## Exercise
Your answer must be the records, copied with no change.

## Material for this task

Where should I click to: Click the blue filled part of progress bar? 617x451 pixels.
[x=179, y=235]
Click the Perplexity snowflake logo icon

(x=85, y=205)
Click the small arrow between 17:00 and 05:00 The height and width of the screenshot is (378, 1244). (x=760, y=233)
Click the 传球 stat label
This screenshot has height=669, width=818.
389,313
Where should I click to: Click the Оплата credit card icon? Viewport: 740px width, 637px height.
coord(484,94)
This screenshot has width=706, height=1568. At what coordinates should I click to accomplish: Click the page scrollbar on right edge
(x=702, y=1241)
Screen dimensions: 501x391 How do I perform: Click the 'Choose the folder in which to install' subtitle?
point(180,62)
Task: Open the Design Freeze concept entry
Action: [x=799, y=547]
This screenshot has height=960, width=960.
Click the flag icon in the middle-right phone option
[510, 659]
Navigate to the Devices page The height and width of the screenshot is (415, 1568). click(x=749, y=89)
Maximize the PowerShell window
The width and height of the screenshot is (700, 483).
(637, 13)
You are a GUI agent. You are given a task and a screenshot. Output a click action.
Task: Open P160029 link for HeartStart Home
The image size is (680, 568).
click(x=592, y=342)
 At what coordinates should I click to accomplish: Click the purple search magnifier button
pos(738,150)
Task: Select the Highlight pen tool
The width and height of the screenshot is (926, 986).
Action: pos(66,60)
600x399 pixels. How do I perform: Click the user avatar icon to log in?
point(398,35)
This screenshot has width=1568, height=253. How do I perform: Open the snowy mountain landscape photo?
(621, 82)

## Answer space
Where should I click to: Click the blue filled part of progress bar? 617x451 pixels.
[x=179, y=235]
Click the Perplexity snowflake logo icon

(x=85, y=205)
Click the small arrow between 17:00 and 05:00 The height and width of the screenshot is (378, 1244). (x=760, y=233)
Click the 传球 stat label
This screenshot has height=669, width=818.
389,313
Where should I click to: Click the Оплата credit card icon? Viewport: 740px width, 637px height.
coord(484,94)
This screenshot has width=706, height=1568. At what coordinates should I click to accomplish: Click the page scrollbar on right edge
(x=702, y=1241)
Screen dimensions: 501x391 How do I perform: Click the 'Choose the folder in which to install' subtitle?
point(180,62)
Task: Open the Design Freeze concept entry
Action: [x=799, y=547]
This screenshot has height=960, width=960.
Click the flag icon in the middle-right phone option
[510, 659]
Navigate to the Devices page The height and width of the screenshot is (415, 1568). click(x=749, y=89)
Maximize the PowerShell window
The width and height of the screenshot is (700, 483).
(637, 13)
You are a GUI agent. You are given a task and a screenshot. Output a click action.
Task: Open P160029 link for HeartStart Home
The image size is (680, 568).
click(x=592, y=342)
 At what coordinates should I click to accomplish: Click the purple search magnifier button
pos(738,150)
Task: Select the Highlight pen tool
The width and height of the screenshot is (926, 986).
Action: pos(66,60)
600x399 pixels. How do I perform: Click the user avatar icon to log in?
point(398,35)
This screenshot has width=1568, height=253. How do I perform: Open the snowy mountain landscape photo?
(621, 82)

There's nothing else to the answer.